Sabtu 02 Jul 2011 08:30 WIB

Mahmoud Abbas, Karpet Merah dan Kritik di Belanda

Mahmoud Abbas-Ratu Beatrix
Foto: AP
Mahmoud Abbas-Ratu Beatrix

REPUBLIKA.CO.ID,Selama kunjungan kenegaraan, yang berlangsung tiga hari, Presiden Otoritas Palestina, Mahmoud Abbas, di Belanda mendapat sambutan penghormatan penuh.

Kamis lalu, Ratu Beatrix menerima Presiden Mahmoud Abbas di Istana Perdamaian, Den Haag. Sementara Perdana Menteri Mark Rute menerimanya di tempat kediaman resmi. Wakil-wakil Majelis Rendah dan Majelis Tinggi Belanda juga menggelar karpet merah baginya. 

Ia juga diundang untuk berpidato di muka sidang gabungan dua majelis tersebut. Dan itu semua, untuk menghormati seorang pria yang sejatinya, bukan benar-benar kepala negara. Ia bahkan hanya mewakili separuh wilayah, yang menjadi otoritasnya.

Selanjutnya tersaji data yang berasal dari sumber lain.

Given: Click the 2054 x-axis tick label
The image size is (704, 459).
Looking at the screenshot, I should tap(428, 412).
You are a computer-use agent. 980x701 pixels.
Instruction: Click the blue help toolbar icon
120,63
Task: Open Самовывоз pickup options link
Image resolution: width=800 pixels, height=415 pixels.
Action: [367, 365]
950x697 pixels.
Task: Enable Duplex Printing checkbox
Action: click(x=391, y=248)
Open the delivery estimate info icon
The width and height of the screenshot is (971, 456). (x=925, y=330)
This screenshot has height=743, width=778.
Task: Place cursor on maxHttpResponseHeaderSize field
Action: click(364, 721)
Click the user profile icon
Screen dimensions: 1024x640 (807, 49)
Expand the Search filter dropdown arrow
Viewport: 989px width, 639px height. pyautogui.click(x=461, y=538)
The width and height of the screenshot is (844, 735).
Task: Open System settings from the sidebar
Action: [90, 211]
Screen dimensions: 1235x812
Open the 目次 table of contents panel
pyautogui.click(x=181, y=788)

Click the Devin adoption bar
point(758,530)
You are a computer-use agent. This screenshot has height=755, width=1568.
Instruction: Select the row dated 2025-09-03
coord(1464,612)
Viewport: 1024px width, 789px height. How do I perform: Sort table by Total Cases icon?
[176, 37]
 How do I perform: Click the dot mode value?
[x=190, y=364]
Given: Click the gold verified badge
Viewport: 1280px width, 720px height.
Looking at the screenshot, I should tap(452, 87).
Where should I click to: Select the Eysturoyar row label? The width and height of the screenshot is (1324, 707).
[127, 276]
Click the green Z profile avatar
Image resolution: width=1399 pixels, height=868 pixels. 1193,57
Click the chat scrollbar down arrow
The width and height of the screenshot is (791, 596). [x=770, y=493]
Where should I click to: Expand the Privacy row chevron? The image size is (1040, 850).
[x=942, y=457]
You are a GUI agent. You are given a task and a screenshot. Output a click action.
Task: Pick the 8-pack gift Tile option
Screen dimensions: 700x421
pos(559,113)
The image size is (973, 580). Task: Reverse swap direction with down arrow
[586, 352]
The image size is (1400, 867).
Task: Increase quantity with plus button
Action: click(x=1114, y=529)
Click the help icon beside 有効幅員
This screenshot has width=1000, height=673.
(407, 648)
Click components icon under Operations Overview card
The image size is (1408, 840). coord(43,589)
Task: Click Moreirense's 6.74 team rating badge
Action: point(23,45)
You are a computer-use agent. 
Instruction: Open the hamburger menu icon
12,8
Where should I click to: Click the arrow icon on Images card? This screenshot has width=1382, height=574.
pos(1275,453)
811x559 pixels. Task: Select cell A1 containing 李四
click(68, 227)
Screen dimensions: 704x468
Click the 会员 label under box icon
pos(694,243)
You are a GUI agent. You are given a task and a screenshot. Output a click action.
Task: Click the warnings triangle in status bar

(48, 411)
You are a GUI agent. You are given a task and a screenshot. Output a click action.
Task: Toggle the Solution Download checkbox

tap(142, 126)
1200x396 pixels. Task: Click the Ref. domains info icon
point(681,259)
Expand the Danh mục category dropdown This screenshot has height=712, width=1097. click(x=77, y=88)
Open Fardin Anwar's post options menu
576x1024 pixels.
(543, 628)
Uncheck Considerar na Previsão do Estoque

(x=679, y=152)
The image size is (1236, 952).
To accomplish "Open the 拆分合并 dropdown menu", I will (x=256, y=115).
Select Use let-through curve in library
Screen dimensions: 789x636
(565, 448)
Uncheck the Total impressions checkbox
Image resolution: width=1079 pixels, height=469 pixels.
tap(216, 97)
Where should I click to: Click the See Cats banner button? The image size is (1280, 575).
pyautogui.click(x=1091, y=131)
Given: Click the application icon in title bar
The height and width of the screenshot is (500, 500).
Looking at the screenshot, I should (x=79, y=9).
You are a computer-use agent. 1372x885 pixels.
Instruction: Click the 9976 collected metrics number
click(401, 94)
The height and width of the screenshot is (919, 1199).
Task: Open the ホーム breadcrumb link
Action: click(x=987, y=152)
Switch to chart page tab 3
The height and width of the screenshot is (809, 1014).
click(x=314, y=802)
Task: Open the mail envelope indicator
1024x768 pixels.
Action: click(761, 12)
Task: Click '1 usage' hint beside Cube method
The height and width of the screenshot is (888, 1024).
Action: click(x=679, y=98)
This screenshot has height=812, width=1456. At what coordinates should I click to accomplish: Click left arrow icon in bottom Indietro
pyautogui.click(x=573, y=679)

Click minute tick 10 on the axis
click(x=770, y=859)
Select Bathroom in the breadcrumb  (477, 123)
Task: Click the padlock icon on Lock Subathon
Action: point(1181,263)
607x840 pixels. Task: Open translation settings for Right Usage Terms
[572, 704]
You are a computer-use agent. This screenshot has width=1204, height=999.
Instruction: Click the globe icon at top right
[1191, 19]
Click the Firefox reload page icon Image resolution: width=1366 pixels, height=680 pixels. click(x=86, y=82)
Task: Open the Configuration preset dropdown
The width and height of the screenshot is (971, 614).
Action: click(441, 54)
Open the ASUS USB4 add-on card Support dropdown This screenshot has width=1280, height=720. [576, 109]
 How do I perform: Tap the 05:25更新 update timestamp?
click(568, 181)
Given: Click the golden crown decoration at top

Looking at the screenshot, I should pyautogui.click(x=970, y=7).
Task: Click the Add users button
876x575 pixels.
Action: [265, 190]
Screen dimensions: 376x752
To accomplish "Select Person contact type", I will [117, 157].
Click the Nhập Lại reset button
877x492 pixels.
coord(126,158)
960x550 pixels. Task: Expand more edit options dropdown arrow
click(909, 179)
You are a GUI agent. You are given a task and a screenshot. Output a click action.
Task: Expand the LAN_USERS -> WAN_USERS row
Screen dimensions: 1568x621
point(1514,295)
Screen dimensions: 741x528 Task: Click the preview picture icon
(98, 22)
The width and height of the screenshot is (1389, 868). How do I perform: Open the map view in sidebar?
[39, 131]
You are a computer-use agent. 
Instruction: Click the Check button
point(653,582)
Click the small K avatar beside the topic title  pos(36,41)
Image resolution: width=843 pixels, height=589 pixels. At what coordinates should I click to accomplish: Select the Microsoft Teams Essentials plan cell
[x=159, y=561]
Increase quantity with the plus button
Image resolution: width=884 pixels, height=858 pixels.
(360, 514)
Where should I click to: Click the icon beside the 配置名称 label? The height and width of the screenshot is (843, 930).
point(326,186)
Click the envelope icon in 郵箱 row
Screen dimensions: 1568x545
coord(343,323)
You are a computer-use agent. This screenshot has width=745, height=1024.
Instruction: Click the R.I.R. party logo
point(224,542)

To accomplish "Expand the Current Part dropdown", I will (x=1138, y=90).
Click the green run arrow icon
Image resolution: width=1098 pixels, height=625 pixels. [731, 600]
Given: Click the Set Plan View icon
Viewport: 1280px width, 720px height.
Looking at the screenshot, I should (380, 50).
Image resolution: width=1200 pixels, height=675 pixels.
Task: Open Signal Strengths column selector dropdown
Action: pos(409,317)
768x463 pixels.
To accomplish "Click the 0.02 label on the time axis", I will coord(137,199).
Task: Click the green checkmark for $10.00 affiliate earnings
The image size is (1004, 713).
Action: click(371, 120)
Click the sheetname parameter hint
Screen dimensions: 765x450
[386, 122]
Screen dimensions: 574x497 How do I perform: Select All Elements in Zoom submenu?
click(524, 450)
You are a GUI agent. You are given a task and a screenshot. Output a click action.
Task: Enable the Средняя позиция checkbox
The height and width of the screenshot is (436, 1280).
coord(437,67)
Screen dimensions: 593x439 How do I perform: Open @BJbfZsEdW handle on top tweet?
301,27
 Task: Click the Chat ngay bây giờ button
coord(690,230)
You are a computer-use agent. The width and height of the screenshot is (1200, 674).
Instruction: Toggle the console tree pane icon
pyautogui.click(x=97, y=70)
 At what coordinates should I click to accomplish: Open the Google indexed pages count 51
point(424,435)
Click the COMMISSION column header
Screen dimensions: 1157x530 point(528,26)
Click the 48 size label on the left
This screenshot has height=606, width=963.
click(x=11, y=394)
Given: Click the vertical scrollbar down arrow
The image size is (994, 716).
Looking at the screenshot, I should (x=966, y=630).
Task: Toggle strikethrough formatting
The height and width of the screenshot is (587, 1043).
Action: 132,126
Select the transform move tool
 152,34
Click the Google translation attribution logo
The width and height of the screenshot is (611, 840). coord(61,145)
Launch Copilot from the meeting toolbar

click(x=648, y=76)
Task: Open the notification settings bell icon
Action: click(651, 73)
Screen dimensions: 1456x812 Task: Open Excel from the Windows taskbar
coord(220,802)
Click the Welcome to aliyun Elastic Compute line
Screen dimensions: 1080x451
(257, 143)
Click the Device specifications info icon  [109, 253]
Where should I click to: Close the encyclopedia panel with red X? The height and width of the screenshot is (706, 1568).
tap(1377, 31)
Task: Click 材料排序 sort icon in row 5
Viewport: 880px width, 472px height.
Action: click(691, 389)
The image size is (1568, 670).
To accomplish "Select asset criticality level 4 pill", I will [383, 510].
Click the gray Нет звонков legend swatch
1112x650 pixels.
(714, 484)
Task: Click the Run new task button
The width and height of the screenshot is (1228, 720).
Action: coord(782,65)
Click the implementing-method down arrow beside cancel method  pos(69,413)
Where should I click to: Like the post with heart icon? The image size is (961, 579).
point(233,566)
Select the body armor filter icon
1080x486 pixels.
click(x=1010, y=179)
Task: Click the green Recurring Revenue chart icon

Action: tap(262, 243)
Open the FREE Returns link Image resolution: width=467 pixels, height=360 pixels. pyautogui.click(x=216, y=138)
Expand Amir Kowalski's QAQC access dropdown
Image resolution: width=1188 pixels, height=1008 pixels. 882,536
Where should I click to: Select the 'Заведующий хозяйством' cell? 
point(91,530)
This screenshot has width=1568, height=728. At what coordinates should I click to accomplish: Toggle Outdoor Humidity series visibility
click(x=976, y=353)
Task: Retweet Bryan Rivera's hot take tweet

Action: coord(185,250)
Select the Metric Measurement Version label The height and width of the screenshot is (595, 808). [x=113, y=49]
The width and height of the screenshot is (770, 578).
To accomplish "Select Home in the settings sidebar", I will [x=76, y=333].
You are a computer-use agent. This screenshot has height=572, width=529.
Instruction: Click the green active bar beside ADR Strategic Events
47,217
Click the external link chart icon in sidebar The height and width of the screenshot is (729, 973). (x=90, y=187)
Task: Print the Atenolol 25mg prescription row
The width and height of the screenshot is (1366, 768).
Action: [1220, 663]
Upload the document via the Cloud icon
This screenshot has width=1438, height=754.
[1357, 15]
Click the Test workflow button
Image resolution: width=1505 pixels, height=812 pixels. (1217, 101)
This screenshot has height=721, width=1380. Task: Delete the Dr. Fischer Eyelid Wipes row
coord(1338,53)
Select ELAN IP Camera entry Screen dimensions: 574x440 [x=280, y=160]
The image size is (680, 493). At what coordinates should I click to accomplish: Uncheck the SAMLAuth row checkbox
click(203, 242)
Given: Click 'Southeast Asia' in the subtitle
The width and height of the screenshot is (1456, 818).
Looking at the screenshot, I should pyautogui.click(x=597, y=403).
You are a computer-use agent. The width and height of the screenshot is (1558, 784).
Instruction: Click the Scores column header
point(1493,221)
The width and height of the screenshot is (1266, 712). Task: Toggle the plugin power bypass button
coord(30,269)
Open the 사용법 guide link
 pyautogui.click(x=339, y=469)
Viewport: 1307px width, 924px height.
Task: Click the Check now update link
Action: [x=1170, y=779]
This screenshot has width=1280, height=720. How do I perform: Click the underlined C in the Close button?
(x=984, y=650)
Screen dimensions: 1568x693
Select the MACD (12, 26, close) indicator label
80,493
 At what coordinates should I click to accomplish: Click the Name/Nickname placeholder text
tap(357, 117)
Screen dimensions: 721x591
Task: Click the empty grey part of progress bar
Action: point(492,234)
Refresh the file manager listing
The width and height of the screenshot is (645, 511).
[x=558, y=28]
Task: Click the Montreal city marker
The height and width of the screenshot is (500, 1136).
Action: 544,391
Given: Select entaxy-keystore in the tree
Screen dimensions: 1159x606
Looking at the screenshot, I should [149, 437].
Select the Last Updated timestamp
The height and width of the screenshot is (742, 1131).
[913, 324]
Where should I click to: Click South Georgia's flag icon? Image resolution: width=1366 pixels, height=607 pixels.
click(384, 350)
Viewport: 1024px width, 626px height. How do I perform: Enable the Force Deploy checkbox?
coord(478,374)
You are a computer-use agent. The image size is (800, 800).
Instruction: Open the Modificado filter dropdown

Dari sudut pandang sang tamu, Mahmoud Abbas saat itu sedang mengunjungi salah satu sekutu paling setia Israel. Dan pemerintah Belanda saat ini ingin mempererat hubungan dengan Israel.

Anggota PBB

Saat ini Presiden Mahmoud Abbas sedang melakukan kunjungan keliling, untuk menggalang dukungan, bagi usulnya ke PBB, mengakui Palestina sebagai negara anggota penuh. Sejauh ini, 117 negara telah menyatakan dukungan mereka. Namun, dalam hal ini, Menteri Luar Negeri Uri Rosenthal telah menyatakan tegas, Belanda menentang gagasan tersebut. Jadi, apa sebenarnya yang bisa dilakukan oleh Mahmoud Abbas di Belanda?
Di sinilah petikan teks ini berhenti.